**** Extracted material ****
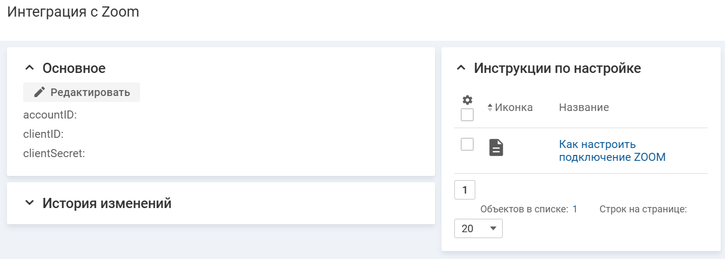The width and height of the screenshot is (725, 259).
Task: Click the clientSecret field label
Action: 54,153
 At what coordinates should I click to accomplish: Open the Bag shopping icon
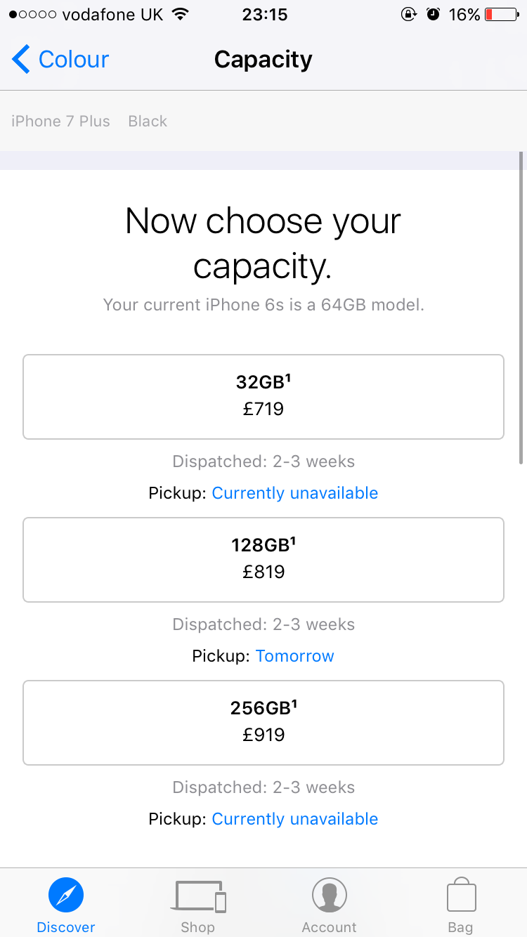tap(461, 894)
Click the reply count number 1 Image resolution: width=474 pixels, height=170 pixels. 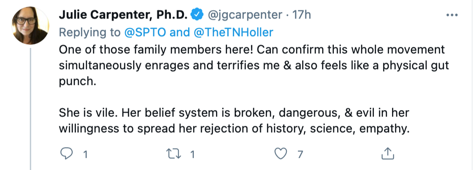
****
# Aim of the exercise
Your answer must be the lines from the one containing "At what coordinates" through the last line of the records, copied exactly, with no pictures.

# Solution for this task
 At what coordinates should I click to accomplish: Open the Bag shopping icon
tap(461, 894)
Click the reply count number 1 Image resolution: width=474 pixels, height=170 pixels. 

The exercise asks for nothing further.